**Exercise:** Before you finish, make sure each line of the records has been retyped exactly.

**Task data:**
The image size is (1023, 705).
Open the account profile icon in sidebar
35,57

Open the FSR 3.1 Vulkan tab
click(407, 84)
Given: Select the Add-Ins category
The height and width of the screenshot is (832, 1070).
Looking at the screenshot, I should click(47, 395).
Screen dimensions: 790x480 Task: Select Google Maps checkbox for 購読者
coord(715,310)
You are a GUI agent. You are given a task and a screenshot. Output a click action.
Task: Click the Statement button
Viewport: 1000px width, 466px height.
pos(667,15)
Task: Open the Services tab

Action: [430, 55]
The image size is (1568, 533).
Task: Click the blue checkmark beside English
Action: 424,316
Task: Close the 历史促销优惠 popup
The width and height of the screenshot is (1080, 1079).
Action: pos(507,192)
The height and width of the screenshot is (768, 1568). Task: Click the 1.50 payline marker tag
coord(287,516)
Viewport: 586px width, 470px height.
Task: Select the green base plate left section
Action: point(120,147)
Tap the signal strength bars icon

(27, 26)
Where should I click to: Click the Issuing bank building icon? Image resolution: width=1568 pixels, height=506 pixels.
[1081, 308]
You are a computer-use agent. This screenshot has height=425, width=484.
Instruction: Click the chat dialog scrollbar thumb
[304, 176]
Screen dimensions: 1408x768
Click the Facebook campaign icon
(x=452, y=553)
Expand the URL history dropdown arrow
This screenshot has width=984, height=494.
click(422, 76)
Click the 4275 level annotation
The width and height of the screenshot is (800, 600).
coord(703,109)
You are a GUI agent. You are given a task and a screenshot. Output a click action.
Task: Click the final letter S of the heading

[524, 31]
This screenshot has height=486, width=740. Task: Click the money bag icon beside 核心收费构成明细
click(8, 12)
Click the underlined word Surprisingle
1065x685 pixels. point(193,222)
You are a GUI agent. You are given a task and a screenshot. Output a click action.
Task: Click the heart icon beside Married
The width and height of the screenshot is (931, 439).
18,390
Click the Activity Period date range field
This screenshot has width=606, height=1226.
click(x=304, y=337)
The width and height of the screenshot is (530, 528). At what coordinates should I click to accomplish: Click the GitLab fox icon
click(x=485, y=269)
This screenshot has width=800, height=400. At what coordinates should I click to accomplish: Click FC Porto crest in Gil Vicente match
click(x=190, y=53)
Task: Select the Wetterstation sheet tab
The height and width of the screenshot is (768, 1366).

**Response:**
The image size is (1023, 705).
Open the account profile icon in sidebar
35,57

Open the FSR 3.1 Vulkan tab
click(407, 84)
Given: Select the Add-Ins category
The height and width of the screenshot is (832, 1070).
Looking at the screenshot, I should click(47, 395).
Screen dimensions: 790x480 Task: Select Google Maps checkbox for 購読者
coord(715,310)
You are a GUI agent. You are given a task and a screenshot. Output a click action.
Task: Click the Statement button
Viewport: 1000px width, 466px height.
pos(667,15)
Task: Open the Services tab

Action: [430, 55]
The image size is (1568, 533).
Task: Click the blue checkmark beside English
Action: 424,316
Task: Close the 历史促销优惠 popup
The width and height of the screenshot is (1080, 1079).
Action: pos(507,192)
The height and width of the screenshot is (768, 1568). Task: Click the 1.50 payline marker tag
coord(287,516)
Viewport: 586px width, 470px height.
Task: Select the green base plate left section
Action: point(120,147)
Tap the signal strength bars icon

(27, 26)
Where should I click to: Click the Issuing bank building icon? Image resolution: width=1568 pixels, height=506 pixels.
[1081, 308]
You are a computer-use agent. This screenshot has height=425, width=484.
Instruction: Click the chat dialog scrollbar thumb
[304, 176]
Screen dimensions: 1408x768
Click the Facebook campaign icon
(x=452, y=553)
Expand the URL history dropdown arrow
This screenshot has width=984, height=494.
click(422, 76)
Click the 4275 level annotation
The width and height of the screenshot is (800, 600).
coord(703,109)
You are a GUI agent. You are given a task and a screenshot. Output a click action.
Task: Click the final letter S of the heading

[524, 31]
This screenshot has height=486, width=740. Task: Click the money bag icon beside 核心收费构成明细
click(8, 12)
Click the underlined word Surprisingle
1065x685 pixels. point(193,222)
You are a GUI agent. You are given a task and a screenshot. Output a click action.
Task: Click the heart icon beside Married
The width and height of the screenshot is (931, 439).
18,390
Click the Activity Period date range field
This screenshot has width=606, height=1226.
click(x=304, y=337)
The width and height of the screenshot is (530, 528). At what coordinates should I click to accomplish: Click the GitLab fox icon
click(x=485, y=269)
This screenshot has width=800, height=400. At what coordinates should I click to accomplish: Click FC Porto crest in Gil Vicente match
click(x=190, y=53)
Task: Select the Wetterstation sheet tab
The height and width of the screenshot is (768, 1366).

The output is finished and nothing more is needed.